The numbers don’t lie – red cards are increasing in frequency. Super Rugby 2021 – across the Aotearoa, Australian and trans-Tasman competitions – featured 13 red cards. With two rounds remaining before the three-week playoffs, Super Rugby Pacific had surpassed last year’s red card count by two.
“Not all of these have been for head contact infringements, and while we have seen an increase in red cards for head contact incidents, the decisions and actions taken by match officials has been positively supported by World Rugby referee management,” Lawrence says.
“When a player receives a red card, they then have the right of an early guilty plea and accept the sanction or they can appeal the decision and go to the judiciary and present their evidence. Occasionally, this means the original onfield decision is overturned or revoked and match officials accept the off-field judicial process can form different views after receiving evidence and reviewing multiple angles of the incident.”
A not uncommon divide has emerged between the north and south about the ability to replace a red-carded player after 20 minutes. In essence, the south believes this enables the contest to be preserved, particularly in the instance of an early send off. The north, however, subscribes to the theory that a 20-minute red card is not enough of a deterrent to foul play.
It remains to be seen whether this rule trial will be adopted beyond Super Rugby and the Rugby Championship but with World Rugby based in Dublin, it often sides with the north. “In Super Rugby we have had the 20-minute red card trial for two seasons,” Lawrence says. “This was brought in to protect the contest, as fan feedback told us they “switched off” or “the game was often over” when a red card was issued early in a match.
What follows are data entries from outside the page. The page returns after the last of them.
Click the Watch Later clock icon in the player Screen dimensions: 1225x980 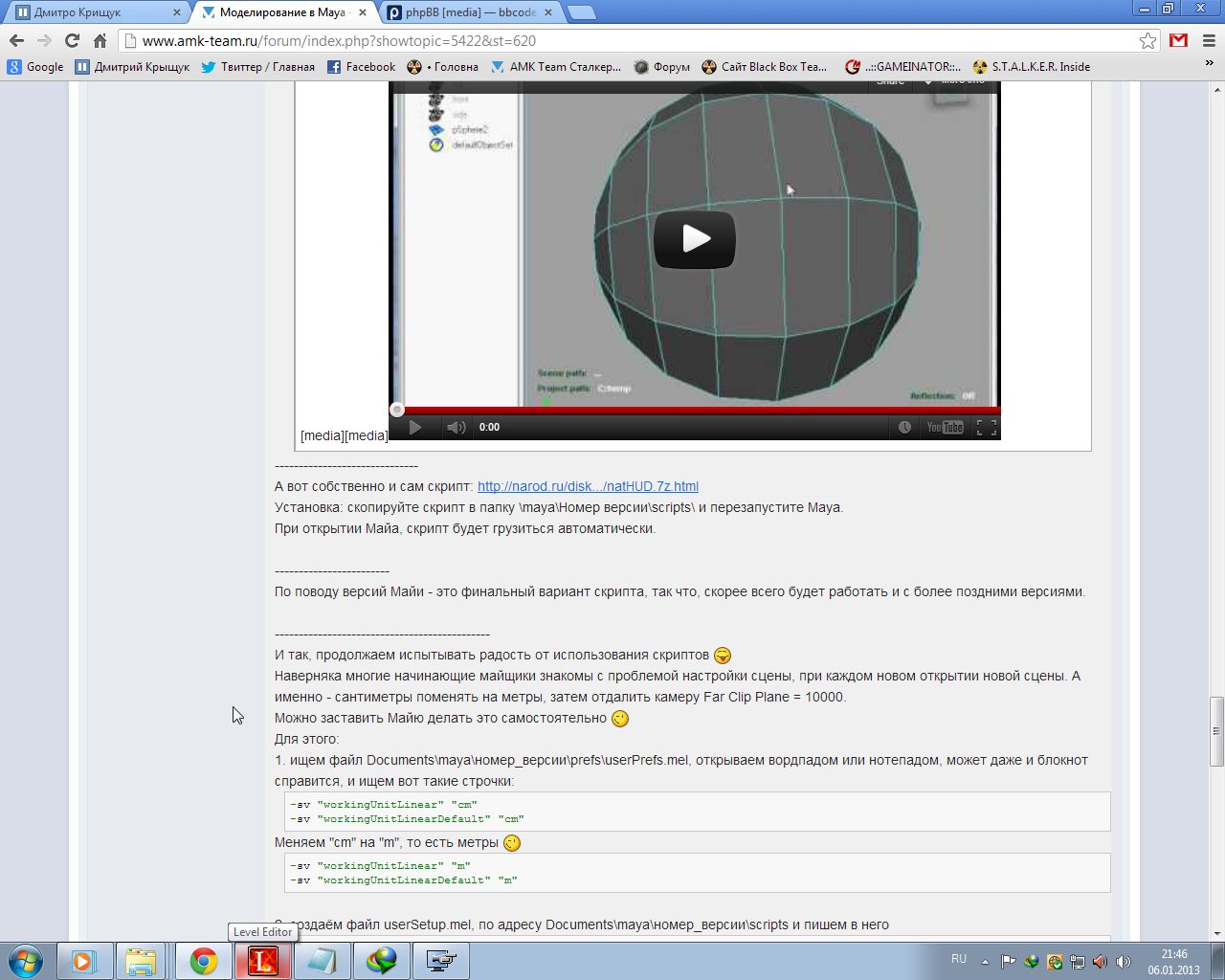(x=904, y=427)
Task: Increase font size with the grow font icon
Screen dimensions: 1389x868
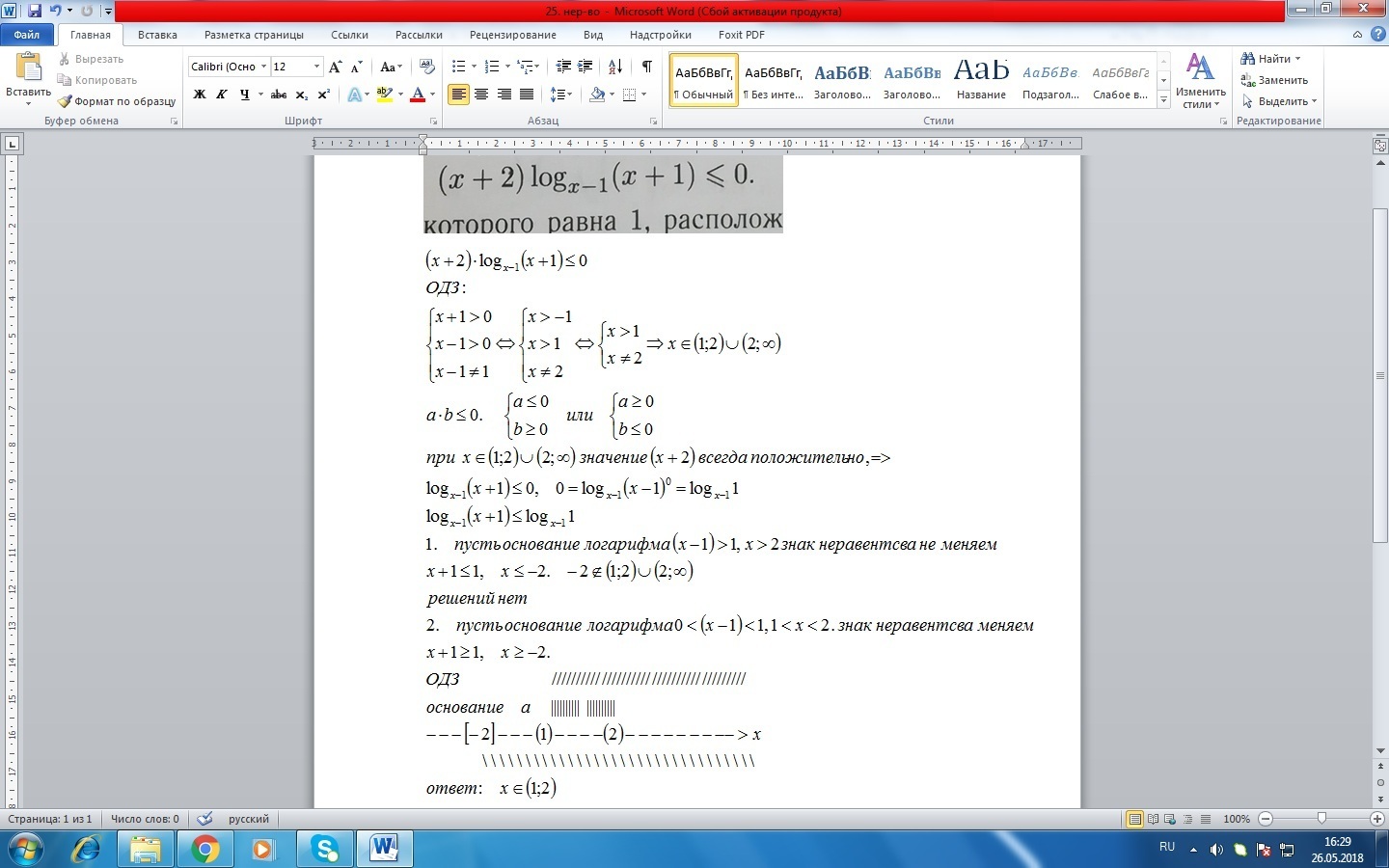Action: (x=335, y=67)
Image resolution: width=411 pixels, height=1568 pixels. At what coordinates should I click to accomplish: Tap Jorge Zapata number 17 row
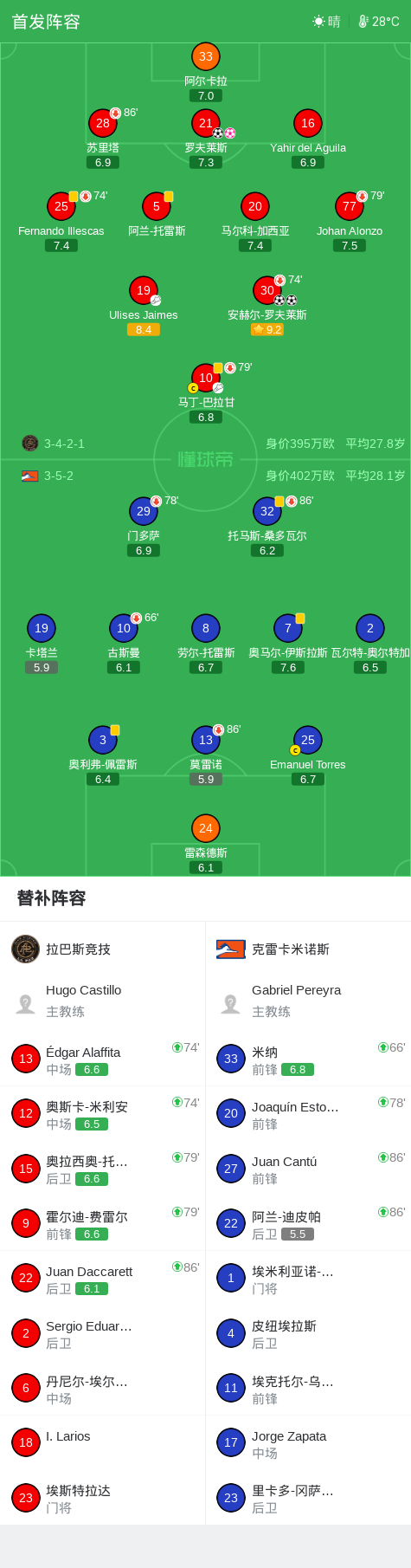coord(308,1443)
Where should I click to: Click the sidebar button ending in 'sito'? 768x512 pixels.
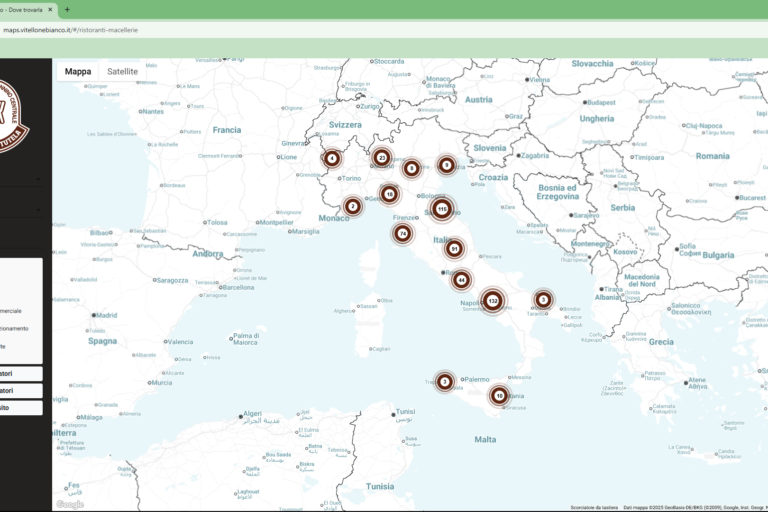21,408
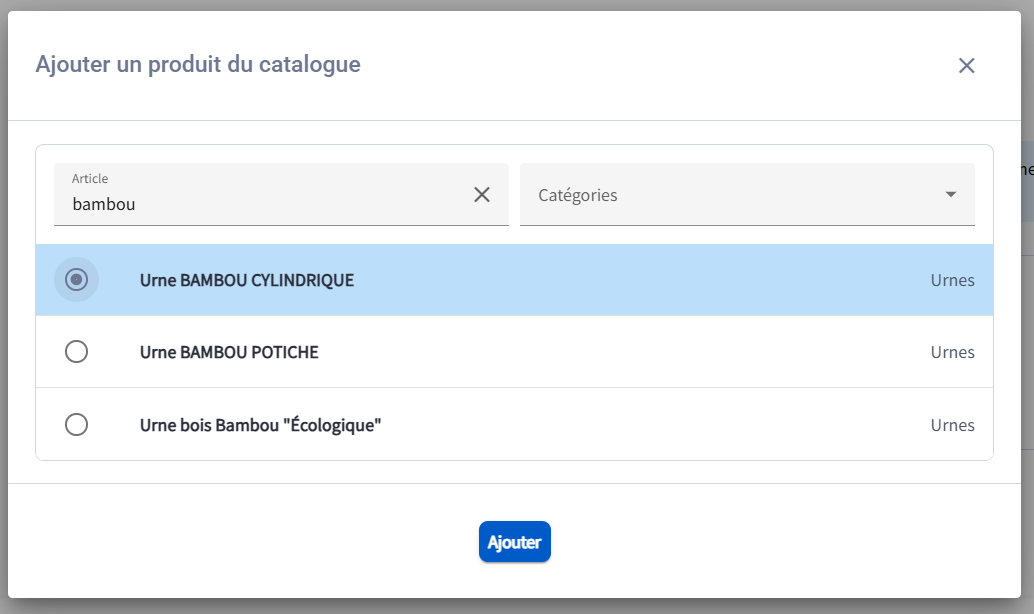Screen dimensions: 1034x614
Task: Click the small Article label above the input
Action: (90, 178)

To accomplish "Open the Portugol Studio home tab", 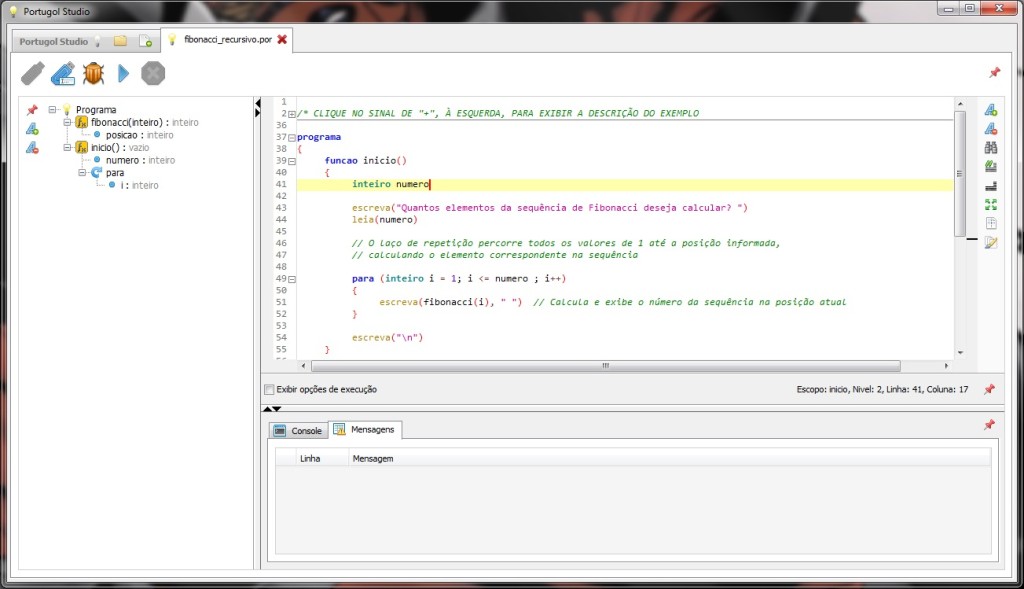I will (x=54, y=42).
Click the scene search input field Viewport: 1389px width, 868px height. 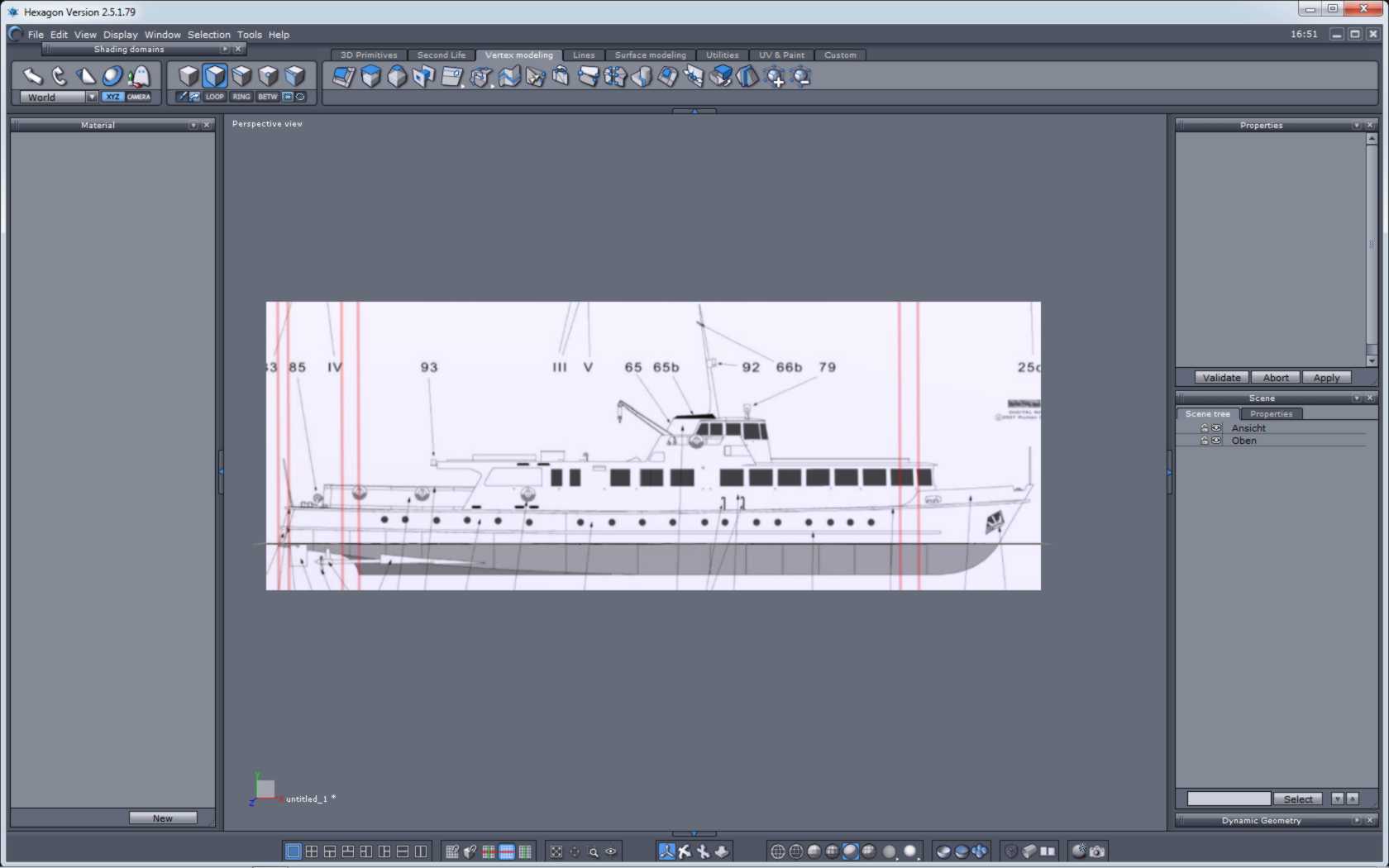[x=1229, y=799]
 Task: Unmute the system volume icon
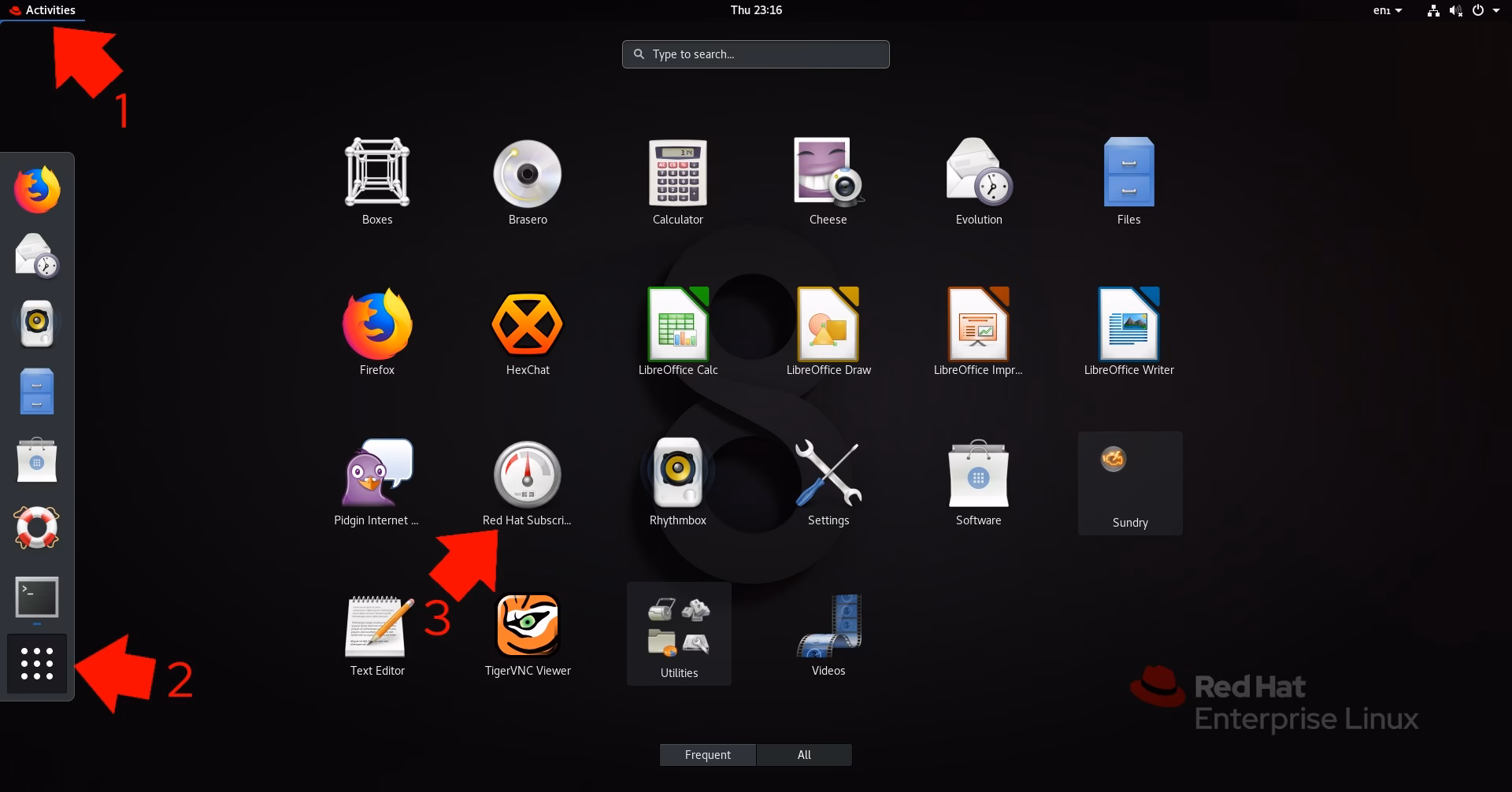coord(1456,10)
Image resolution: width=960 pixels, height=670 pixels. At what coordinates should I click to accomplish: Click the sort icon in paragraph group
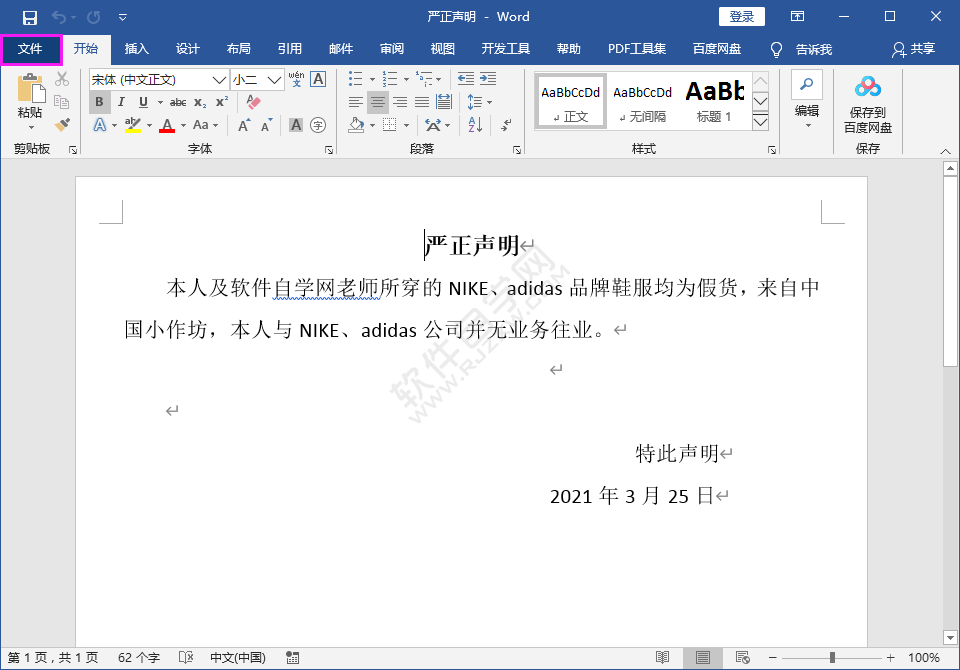(x=475, y=124)
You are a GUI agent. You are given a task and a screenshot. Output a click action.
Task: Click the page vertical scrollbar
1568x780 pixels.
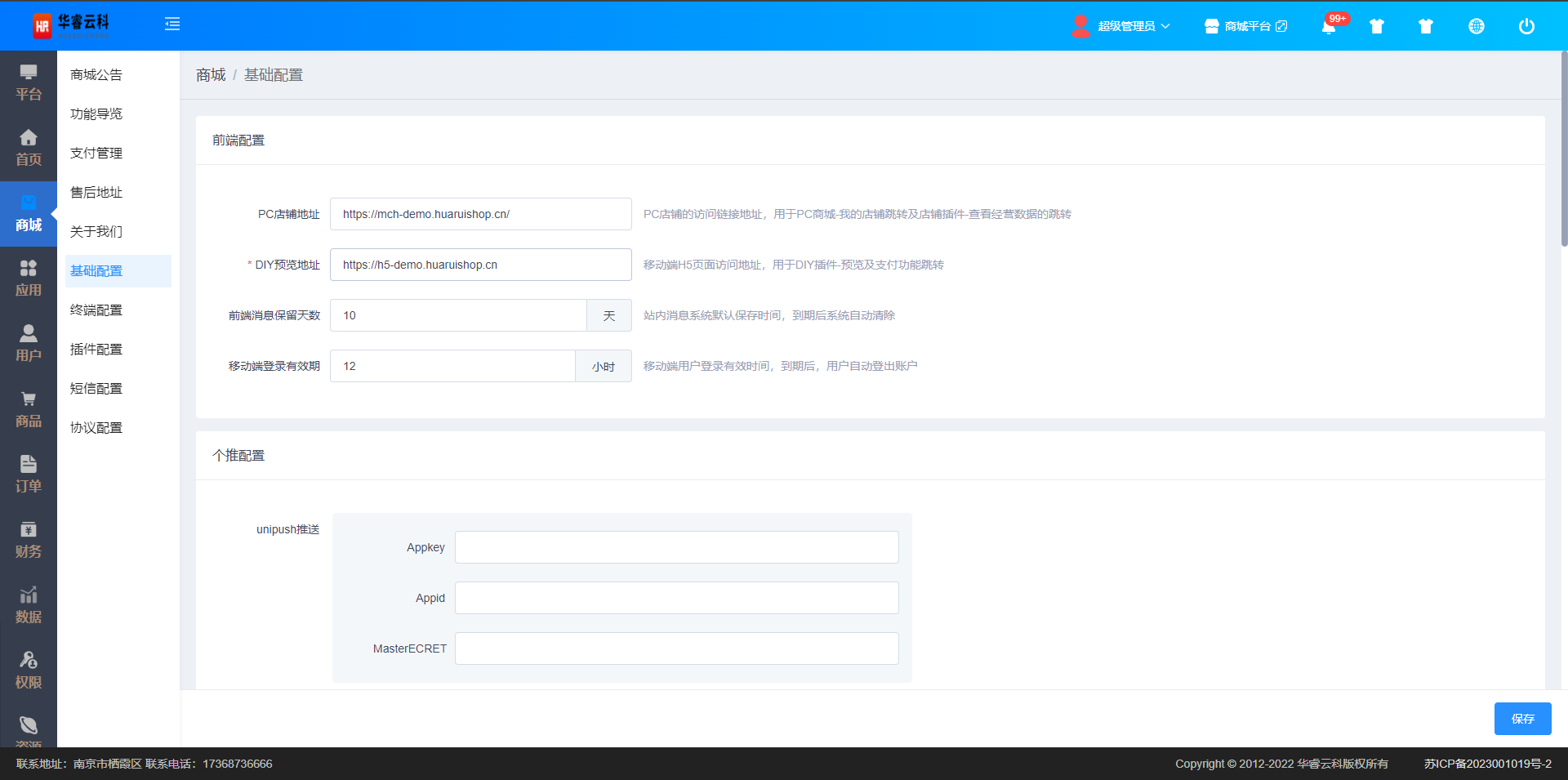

Super Rugby has been pleased with the trial and on some occasions the team who has received red has still been able to go on and win the match which shows the 20-minute period keeps the game alive.
“Coaches, players, and Super Rugby clubs are all supportive of the 20-minute red card trial. NZR continues to believe the 20-minute red card and off-field judicial process is enough of a deterrent to foul play.” The worry for World Rugby is the trend in the south of increasing red cards not only threatens to overshadow next year’s global showpiece in France, but turn frustrated fans off the sport. Striking the balance on the accidental incidents, and embracing common sense officiating rather than erring on the severe side, appears the key missing ingredient at present.
Lawrence, however, points to the north where a reduction in red cards during the Six Nations offers hope games can be played without compromising their integrity with frequent send-offs. “The head contact process is used in all levels of rugby through to Test level. In Six Nations 2021 there were four red cards for head contact. In the 2022 Six Nations there were only two red cards.
“In the Northern Hemisphere there has been universal support for the head contact process and players have begun to adjust and we are seeing less cards at Test level. It is hoped that the reduction in cards will continue as we go through the “player behaviour change period” and come out the other side. World Rugby and NZR are committed to the continued focus on player safety.”